Purple and White Day is a chance to showcase the university to high school students in the Toronto area who have expressed an interest in attending Western.
Over 2,400 invitations have been sent out for the event, which includes a display and information session for students and a dinner and dance for students and Western alumni, which will be held at the Sheraton Centre in Toronto.
However, the University Students' Council declined the opportunity to attend the event because the $750 cost, explained Dave Tompkins, USC president. Tompkins said he was only granted time to speak at the Saturday night dinner and the event conflicts with an Ontario Undergraduate Student Alliance meeting in Waterloo.
Ted Garrard, Western's VP-external, said he did not feel Tompkins should get more time to speak than others, such as Western president Paul Davenport, both of whom were invited to give greetings only.
Chris Keith, USC VP-finance, who sat on the recent provost's committee on recruitment at Western, questioned the effectiveness of such an event, as it is March break for high school students this week. "They'll miss out on those who go away," he said.
Also, a brunch for parents of current Western students has been cancelled due to low interest.
Samantha Hoffman, co-ordinator of the event for Western's department of alumni and development, said the intent of the event is to bring Western to students who were unable to travel to London this week for the March break open house.
Keith said the way in which Western presents itself is key to the success of the event. "Too much of the 'achievement' approach will turn students off. They should focus on what the school can do for you," he said.

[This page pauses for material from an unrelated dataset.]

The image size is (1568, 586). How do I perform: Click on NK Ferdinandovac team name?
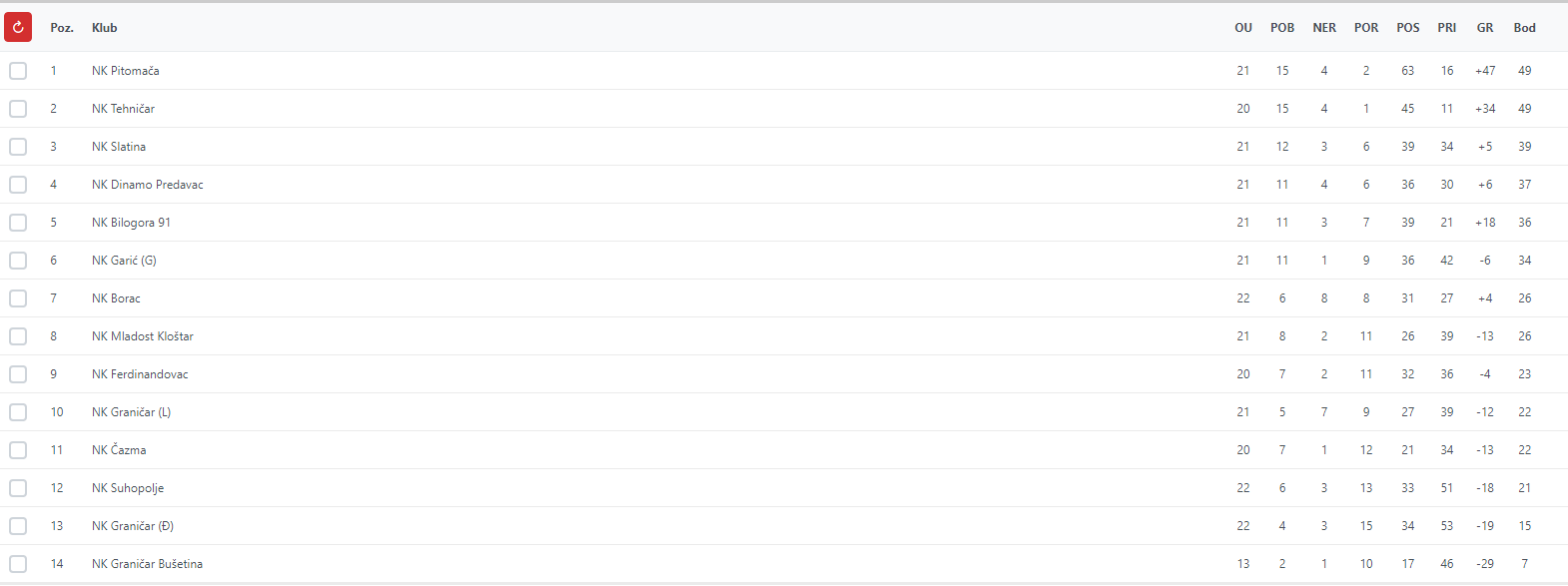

Garrard said the event will focus on both these ideas with displays about extra-curricular activities and the campus itself. Students will also be given the opportunity to meet faculty and administration from Western. "It's a far more competitive market recruiting around Toronto. We have to do everything to get students here and change the perception of Western," he said, adding Toronto is traditionally a strong area for undergraduate recruitment, which totalled 2,400 in 1995-96.